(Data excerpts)
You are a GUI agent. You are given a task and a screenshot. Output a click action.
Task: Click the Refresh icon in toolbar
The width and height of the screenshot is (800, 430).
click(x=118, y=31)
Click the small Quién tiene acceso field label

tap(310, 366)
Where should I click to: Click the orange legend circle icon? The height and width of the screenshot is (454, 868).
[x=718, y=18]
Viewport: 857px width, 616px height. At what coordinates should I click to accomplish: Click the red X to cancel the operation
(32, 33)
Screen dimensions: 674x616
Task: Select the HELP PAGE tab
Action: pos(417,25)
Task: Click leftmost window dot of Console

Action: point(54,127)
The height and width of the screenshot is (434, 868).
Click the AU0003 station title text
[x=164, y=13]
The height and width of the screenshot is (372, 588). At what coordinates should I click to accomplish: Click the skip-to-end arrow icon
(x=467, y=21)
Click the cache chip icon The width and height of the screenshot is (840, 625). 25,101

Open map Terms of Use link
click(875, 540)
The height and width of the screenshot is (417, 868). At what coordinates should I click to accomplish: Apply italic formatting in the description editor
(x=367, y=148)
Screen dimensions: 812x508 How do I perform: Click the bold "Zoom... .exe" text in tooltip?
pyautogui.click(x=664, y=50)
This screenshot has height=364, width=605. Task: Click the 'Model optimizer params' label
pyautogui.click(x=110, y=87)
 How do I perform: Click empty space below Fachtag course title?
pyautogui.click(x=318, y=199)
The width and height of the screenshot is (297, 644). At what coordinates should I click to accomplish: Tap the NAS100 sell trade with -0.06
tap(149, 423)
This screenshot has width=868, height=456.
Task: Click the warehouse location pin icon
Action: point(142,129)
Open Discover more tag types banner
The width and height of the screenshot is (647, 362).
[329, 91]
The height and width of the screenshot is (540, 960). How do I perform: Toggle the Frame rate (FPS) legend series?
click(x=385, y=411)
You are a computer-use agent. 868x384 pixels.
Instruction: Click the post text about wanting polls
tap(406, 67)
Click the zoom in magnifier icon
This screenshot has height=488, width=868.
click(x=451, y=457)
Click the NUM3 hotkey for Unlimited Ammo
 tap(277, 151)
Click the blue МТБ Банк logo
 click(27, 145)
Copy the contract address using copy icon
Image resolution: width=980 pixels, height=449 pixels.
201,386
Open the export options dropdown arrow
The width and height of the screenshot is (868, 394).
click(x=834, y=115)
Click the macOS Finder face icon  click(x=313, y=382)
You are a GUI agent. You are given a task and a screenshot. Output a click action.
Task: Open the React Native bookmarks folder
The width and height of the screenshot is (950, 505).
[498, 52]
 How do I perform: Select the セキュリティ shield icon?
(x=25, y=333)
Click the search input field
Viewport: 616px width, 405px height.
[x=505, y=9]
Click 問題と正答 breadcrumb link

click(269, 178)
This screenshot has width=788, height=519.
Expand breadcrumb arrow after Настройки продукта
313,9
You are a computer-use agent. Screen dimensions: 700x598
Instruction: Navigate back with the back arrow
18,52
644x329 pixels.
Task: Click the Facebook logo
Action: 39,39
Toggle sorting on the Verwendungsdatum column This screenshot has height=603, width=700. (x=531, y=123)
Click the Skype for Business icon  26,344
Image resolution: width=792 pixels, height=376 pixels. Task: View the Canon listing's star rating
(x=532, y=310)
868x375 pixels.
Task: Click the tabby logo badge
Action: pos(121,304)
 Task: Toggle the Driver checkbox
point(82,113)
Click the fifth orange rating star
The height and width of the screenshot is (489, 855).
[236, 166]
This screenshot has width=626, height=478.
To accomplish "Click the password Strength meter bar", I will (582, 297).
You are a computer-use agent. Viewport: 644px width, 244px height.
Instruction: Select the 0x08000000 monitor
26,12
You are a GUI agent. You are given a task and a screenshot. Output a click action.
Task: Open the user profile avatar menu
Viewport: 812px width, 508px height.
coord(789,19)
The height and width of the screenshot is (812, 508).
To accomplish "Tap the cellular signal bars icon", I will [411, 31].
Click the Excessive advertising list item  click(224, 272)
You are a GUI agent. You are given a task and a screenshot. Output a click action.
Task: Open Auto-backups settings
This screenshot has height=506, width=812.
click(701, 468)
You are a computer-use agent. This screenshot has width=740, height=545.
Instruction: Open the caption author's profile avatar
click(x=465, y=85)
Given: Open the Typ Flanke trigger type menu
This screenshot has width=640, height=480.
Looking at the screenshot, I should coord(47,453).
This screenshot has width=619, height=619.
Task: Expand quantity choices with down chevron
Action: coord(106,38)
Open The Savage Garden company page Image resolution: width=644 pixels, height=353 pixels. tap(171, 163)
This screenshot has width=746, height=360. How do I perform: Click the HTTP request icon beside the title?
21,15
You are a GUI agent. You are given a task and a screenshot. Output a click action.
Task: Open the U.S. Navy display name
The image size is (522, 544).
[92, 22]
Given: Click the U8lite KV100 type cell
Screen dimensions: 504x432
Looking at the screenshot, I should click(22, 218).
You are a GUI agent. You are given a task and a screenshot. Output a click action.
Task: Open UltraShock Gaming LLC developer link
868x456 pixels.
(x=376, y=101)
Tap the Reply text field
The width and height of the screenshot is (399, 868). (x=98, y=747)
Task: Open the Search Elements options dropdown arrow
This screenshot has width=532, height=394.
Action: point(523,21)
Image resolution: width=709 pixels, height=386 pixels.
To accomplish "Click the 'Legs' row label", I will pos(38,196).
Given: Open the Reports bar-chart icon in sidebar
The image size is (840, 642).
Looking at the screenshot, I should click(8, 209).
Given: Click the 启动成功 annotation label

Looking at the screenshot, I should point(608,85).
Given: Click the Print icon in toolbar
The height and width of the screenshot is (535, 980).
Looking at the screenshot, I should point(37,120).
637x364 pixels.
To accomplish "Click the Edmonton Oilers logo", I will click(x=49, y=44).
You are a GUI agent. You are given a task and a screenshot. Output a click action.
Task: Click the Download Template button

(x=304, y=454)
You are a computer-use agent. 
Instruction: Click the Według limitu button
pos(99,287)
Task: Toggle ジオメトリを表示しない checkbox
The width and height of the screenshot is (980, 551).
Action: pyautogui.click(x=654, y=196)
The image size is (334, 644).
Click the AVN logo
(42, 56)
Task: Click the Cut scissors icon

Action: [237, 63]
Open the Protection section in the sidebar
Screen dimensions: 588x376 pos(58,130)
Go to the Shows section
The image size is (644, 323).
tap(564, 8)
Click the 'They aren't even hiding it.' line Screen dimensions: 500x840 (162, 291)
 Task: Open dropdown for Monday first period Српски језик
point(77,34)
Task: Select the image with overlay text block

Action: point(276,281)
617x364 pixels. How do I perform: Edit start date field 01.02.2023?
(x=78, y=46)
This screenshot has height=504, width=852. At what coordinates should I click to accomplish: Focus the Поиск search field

**PROBLEM REQUIREMENTS**. Scan the data above. Return every line with "toolbar" in it.

**EXERCISE RESULT**.
Task: Click the Refresh icon in toolbar
Given: Click the Print icon in toolbar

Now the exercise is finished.